INSTRUCTIONS FOR THE TASK: Examine the data line by line and report how many lines include the word "node", with no additional output.

DATA FOR ANALYSIS:

--------------------------------

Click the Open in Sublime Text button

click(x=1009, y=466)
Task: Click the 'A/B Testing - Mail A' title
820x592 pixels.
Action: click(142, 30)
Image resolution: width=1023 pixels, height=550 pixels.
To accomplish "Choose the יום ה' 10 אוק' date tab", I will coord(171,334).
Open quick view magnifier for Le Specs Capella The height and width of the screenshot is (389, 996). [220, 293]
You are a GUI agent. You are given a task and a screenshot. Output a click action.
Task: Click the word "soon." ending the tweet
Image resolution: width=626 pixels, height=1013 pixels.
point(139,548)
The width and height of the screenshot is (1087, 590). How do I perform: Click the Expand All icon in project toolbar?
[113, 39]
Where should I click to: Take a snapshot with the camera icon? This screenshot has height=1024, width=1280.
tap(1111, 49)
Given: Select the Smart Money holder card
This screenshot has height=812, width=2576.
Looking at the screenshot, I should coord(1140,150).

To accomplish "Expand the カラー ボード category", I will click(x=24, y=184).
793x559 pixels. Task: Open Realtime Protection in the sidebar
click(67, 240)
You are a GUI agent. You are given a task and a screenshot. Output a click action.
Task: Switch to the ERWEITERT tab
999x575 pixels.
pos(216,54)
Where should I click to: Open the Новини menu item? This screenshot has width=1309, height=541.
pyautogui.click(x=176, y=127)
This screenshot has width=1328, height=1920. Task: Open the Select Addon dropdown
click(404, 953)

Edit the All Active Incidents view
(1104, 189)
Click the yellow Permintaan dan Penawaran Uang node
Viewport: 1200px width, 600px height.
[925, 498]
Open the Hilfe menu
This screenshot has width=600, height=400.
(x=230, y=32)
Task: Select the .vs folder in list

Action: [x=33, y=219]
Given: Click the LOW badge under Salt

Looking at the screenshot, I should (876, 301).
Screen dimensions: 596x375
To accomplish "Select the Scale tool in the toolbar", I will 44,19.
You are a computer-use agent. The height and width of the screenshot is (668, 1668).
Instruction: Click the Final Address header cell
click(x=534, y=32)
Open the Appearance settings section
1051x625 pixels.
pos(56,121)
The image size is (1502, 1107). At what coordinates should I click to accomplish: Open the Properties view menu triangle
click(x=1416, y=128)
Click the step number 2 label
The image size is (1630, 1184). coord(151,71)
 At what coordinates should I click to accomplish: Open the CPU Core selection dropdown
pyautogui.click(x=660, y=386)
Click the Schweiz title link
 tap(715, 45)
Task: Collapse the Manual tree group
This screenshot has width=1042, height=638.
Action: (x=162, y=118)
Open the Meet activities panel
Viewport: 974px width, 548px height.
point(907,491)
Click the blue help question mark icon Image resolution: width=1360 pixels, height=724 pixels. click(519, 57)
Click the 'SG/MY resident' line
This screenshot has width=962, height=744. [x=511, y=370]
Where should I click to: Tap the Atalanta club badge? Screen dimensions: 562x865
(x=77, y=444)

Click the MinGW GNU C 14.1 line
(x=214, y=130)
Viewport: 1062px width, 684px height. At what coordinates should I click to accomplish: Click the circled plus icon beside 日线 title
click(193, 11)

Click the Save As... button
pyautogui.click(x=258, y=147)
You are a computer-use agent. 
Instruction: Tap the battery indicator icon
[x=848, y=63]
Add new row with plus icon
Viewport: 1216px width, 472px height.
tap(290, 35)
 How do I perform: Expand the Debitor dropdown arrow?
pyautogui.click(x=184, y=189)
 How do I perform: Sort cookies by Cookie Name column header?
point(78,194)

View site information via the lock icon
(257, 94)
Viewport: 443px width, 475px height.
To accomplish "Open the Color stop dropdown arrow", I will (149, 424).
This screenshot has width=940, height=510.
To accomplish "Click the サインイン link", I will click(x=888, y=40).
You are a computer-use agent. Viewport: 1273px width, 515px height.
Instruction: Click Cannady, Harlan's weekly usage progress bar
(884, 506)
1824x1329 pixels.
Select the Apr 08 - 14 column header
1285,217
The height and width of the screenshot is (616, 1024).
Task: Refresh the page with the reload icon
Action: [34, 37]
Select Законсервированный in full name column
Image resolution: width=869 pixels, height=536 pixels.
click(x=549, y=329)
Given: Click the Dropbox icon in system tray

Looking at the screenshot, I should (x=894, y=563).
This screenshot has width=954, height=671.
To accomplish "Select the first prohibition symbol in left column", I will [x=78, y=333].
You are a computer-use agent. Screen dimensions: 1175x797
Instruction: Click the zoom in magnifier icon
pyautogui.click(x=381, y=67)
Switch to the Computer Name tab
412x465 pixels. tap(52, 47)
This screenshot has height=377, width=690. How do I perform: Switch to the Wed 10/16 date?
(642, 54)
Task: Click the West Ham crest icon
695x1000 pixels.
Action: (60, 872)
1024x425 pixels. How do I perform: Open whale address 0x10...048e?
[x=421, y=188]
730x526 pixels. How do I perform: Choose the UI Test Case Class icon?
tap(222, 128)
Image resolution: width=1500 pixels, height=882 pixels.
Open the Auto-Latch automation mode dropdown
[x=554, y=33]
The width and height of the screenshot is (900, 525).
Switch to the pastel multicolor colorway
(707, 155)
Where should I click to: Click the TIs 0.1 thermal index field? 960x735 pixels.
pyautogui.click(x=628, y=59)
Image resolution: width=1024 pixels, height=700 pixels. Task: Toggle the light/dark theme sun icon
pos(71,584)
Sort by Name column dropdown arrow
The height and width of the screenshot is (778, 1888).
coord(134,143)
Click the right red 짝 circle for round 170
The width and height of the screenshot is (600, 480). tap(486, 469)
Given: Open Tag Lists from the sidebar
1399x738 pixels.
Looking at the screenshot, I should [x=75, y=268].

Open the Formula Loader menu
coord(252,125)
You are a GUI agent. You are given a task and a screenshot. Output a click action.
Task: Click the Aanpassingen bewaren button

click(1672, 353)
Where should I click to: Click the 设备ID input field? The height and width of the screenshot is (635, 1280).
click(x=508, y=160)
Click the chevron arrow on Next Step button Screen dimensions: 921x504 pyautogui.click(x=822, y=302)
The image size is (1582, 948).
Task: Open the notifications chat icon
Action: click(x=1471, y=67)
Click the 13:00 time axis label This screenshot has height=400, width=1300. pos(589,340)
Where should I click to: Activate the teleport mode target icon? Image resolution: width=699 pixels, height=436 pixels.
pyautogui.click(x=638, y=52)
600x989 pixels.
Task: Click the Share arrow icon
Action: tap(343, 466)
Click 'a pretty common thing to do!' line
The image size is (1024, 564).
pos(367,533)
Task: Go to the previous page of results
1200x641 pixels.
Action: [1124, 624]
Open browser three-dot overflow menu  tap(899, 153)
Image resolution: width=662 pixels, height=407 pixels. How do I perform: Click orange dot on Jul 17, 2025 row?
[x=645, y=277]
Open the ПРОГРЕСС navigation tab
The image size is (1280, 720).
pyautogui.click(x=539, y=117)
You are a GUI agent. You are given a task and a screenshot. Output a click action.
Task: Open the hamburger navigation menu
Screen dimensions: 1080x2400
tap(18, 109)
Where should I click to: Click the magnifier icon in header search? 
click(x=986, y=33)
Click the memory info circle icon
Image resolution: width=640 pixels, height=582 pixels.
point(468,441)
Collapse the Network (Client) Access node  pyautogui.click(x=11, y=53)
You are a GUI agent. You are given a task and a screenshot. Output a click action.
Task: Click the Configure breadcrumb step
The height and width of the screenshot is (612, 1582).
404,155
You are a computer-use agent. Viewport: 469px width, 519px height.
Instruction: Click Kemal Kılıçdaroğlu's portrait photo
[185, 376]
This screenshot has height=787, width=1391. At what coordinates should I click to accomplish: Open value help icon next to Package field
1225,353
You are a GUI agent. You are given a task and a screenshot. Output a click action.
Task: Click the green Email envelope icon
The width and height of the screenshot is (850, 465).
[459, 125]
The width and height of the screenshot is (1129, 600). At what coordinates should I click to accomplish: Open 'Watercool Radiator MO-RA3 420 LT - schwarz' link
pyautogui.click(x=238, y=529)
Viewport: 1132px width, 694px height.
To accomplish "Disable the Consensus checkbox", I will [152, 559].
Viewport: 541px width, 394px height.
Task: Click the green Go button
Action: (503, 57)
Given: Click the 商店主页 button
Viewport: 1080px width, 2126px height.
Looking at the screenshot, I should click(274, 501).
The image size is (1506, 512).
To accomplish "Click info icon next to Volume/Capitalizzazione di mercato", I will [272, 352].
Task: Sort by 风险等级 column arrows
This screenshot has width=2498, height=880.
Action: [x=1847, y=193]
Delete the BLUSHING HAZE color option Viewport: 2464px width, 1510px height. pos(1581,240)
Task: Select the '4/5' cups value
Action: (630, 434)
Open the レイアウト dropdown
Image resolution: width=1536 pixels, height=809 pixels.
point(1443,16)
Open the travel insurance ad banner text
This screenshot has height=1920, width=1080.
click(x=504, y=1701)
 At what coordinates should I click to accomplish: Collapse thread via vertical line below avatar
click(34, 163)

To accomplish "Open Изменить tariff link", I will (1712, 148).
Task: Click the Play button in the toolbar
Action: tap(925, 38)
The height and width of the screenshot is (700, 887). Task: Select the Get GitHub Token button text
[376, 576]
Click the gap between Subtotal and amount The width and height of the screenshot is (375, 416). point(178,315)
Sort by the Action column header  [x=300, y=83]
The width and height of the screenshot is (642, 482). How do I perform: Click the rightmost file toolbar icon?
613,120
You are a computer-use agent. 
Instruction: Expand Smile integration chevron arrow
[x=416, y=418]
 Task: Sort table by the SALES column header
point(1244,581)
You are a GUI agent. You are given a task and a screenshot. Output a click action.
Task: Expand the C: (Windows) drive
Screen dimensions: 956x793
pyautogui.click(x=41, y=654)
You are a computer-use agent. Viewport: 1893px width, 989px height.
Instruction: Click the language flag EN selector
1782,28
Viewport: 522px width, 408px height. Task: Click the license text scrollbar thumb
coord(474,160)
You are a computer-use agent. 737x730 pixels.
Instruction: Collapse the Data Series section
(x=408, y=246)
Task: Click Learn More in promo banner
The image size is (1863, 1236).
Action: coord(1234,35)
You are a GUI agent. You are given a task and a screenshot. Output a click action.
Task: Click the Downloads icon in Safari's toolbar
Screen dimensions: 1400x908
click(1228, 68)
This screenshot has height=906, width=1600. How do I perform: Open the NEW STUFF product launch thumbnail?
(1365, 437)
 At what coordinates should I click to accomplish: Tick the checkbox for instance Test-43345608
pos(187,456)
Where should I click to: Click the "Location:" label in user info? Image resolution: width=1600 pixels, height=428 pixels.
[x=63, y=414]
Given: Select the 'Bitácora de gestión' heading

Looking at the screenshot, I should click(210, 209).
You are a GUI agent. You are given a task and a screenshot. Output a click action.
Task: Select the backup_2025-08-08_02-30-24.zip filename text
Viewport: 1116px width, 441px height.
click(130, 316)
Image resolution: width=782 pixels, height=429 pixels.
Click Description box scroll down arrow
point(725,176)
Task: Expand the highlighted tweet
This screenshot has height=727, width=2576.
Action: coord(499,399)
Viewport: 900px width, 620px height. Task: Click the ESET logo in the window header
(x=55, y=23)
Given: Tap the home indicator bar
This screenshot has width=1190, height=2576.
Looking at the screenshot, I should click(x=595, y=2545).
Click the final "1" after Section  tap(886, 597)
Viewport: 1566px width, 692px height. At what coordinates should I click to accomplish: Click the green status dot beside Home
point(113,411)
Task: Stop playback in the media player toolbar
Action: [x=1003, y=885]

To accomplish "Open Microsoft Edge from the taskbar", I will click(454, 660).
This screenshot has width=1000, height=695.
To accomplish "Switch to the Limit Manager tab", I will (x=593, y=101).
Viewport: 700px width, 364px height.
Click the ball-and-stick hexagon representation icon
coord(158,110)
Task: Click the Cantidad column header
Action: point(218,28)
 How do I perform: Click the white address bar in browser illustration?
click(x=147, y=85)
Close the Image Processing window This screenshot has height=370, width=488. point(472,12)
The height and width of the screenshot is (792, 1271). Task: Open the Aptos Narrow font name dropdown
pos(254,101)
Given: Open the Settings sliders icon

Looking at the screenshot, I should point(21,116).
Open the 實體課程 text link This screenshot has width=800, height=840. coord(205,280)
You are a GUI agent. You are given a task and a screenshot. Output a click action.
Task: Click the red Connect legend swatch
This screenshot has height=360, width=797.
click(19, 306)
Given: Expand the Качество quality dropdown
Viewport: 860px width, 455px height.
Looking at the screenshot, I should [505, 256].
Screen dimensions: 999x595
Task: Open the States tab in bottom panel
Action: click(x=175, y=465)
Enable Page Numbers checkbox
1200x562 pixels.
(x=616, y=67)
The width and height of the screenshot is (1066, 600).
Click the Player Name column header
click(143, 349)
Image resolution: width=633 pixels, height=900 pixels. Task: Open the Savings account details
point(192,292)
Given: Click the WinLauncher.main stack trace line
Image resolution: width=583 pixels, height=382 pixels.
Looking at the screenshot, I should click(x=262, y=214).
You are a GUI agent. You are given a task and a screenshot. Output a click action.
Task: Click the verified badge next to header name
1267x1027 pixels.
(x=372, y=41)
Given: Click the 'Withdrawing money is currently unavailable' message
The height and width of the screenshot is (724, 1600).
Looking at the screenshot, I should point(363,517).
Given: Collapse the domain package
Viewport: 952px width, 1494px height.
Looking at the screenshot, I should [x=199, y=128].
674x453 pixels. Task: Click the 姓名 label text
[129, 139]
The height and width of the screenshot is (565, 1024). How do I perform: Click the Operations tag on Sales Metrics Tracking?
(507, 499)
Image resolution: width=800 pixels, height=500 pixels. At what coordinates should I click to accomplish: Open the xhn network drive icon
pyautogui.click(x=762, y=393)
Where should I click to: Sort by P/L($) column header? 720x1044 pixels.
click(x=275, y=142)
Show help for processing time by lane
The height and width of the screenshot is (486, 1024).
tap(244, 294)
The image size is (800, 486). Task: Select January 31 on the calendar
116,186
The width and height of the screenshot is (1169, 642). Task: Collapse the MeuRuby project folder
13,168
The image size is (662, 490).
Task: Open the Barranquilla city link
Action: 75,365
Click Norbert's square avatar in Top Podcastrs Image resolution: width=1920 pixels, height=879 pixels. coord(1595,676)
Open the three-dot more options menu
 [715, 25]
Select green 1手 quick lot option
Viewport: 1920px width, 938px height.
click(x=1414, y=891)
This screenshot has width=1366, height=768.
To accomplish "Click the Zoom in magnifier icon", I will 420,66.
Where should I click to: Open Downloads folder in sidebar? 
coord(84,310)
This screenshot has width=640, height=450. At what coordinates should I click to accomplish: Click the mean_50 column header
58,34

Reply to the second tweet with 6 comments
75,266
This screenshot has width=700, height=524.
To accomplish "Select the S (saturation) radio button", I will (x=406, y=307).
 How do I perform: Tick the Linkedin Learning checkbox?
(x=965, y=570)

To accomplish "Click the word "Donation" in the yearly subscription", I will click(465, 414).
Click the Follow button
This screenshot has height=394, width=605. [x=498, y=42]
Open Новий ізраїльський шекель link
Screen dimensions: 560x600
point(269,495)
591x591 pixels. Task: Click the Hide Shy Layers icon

--------------------------------

EXERCISE SOLUTION: 2